** START OF Rows **

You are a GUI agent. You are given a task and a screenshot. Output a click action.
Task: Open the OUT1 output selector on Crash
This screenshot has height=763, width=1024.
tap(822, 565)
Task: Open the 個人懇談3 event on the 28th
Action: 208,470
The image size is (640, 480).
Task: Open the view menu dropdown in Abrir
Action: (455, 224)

** END OF Rows **

**Directions for this task:**
Retype every one of the items above word for word, with nothing changed.

**Full output:**
You are a GUI agent. You are given a task and a screenshot. Output a click action.
Task: Open the OUT1 output selector on Crash
This screenshot has height=763, width=1024.
tap(822, 565)
Task: Open the 個人懇談3 event on the 28th
Action: 208,470
The image size is (640, 480).
Task: Open the view menu dropdown in Abrir
Action: (455, 224)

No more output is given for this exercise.